As an 8th grader, I wanted to be Tony Hawk. I wasn’t satisfied with getting to go to the skate park on weekends. I wanted to win the X-Games every year until I was 100.
Sophomore year, I wanted rule the music scene. I didn’t just want to express myself with music. I wanted to make a life-long career out of my “talent.”
When I was a senior and met Jesus, I got a thirst for ministry. Once I got a taste, I started daydreaming. And again, I didn’t daydream about getting to give a talk at YoungLife. My hopes were to preach full time until I was too old to put together a sentence.
In Bible College I quickly realized that I wasn’t alone. A lot of talk was thrown around about serving God for the rest of your life and dying in the ministry. Though it was left unspoken, I definitely got the impression that if you were truly called to ministry, that’s all you’d ever do.
As I went into ministry, and started talking with other pastors, I noticed that every time someone would have to take a break to focus on their walk with Christ or to recover from burnout, the tone of the conversation would shift.
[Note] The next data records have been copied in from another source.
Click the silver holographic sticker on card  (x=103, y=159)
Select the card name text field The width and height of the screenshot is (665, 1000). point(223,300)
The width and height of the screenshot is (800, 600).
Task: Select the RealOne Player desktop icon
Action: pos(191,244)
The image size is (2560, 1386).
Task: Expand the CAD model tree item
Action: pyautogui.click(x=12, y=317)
It wasn’t expressly stated, but the tone conveyed loss and failure. And it wasn’t because of the loss in spiritual health or the failure to rest, it was because they had to take a break from the job. It was as if they didn’t “make it” because there was now a period in their life where they weren’t getting a paycheck from church.
This led me to believe that if I ever needed to stop working at a church for some reason it would be a loss or failure. So in the back of my mind I eliminated that as an option. And something very interesting happens when you do that - you greatly increase your chances of losing touch with your Christian walk and burning out.
We have got to change the way we talk and think about breaks. Ministry comes with deep and unique pressures. We give credit to those who endure them but we should also verbalize praise for those who have the strength to step back from them if needed.
I didn’t fail morally and I didn’t really burn out totally. But over the last 6th months I simply started to feel done with preaching full time. Not done forever. Just for the time being. I actually still wanted to preach, just as a volunteer for a while, which is what I'm doing now. This led to some fear of man. What would other ministers think?
Obviously, the real question is if God sees some sort of a loss or failure in us taking a break from our staff role to get a normal job and release ourselves from ministry pressure. The answer is no.
God isn’t honored by ministry in and of itself.
We don’t stand and clap for the pastor who gets caught in adultery while leading thousands to Jesus. Because there’s a dishonorable disconnect in a man who’s doing ministry but not living with Jesus.
Somewhere deep down we know that God is honored by our love for his Son. The first and great commandment for all of us, even those of us called to shepherd, is to love Him with all our heart.
There are many ways to forsake our pursuit of loving God. And, believe it or not, one of them is caring too much about our call to ministry. The scary part is that ministers don’t even realize they're putting God second, because somehow they start to think of ministry as intrinsically honorable, as if it is loving God.
But ministry is not loving God. It’s a result of loving God. There comes a season where you start to realize you’re mixing it all up.
You start to realize that you’re faking your excitement.
You wake up to your jealousy over other ministers.
You hunger because you haven't fed your own soul.
You hear yourself agreeing to a speaking gig over your anniversary weekend.
You start to drink in the fact that your good and bad moods are totally based on your last “performance.”
And in your emptiness and grind you’re left with a choice - to stay in the ministry while trying to fix some of these things or to take a break and get back to your first love.
I can’t tell you what to do, but don't buy into the unspoken lie that there is somehow loss or failure in taking a break.
If you feel like you need a break, to the glory of God, take a break and get a different job. It won’t hurt you. Or at least it won’t hurt as bad as it will if you’re eventually forced to take a break. And by no means does it decrease your chances to do significant ministry in the future. In fact, it greatly increases them!
It doesn’t disappoint God. It doesn’t make him fear for his church. If you think that you’re needed in any way for God to fulfill his mission in your people’s lives, that just proves you’re making the right decision to take some time away.